* EXERCISE *
Please repeat the line that has "This screenshot has height=447, width=762." and all lines after it, exactly as they appear, through the end of the entries.

Items from a data source
▬▬▬
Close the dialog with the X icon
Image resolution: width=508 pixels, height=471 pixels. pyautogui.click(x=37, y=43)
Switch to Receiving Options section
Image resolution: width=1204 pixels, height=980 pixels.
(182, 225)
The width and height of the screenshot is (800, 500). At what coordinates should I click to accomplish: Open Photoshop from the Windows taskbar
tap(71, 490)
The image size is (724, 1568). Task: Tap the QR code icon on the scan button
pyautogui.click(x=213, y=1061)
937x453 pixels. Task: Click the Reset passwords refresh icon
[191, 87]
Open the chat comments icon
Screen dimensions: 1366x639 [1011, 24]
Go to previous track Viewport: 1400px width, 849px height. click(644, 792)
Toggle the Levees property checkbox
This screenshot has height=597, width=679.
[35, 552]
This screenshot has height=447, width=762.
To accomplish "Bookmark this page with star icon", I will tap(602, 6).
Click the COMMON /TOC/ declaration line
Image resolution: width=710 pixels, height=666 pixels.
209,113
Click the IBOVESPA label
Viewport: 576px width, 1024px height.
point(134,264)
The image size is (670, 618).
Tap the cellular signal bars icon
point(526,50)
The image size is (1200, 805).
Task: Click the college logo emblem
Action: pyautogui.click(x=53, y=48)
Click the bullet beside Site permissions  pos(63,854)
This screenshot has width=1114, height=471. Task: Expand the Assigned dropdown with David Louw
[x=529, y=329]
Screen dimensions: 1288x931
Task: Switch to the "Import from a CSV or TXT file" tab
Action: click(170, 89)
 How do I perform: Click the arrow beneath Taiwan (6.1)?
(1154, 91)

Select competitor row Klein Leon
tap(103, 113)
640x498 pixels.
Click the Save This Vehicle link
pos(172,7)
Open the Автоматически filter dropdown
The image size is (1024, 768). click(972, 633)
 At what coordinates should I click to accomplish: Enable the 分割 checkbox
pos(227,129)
▬▬▬
* SOLUTION TO THE PROBLEM *
This screenshot has height=447, width=762.
To accomplish "Bookmark this page with star icon", I will tap(602, 6).
Click the COMMON /TOC/ declaration line
Image resolution: width=710 pixels, height=666 pixels.
209,113
Click the IBOVESPA label
Viewport: 576px width, 1024px height.
point(134,264)
The image size is (670, 618).
Tap the cellular signal bars icon
point(526,50)
The image size is (1200, 805).
Task: Click the college logo emblem
Action: pyautogui.click(x=53, y=48)
Click the bullet beside Site permissions  pos(63,854)
This screenshot has width=1114, height=471. Task: Expand the Assigned dropdown with David Louw
[x=529, y=329]
Screen dimensions: 1288x931
Task: Switch to the "Import from a CSV or TXT file" tab
Action: click(170, 89)
 How do I perform: Click the arrow beneath Taiwan (6.1)?
(1154, 91)

Select competitor row Klein Leon
tap(103, 113)
640x498 pixels.
Click the Save This Vehicle link
pos(172,7)
Open the Автоматически filter dropdown
The image size is (1024, 768). click(972, 633)
 At what coordinates should I click to accomplish: Enable the 分割 checkbox
pos(227,129)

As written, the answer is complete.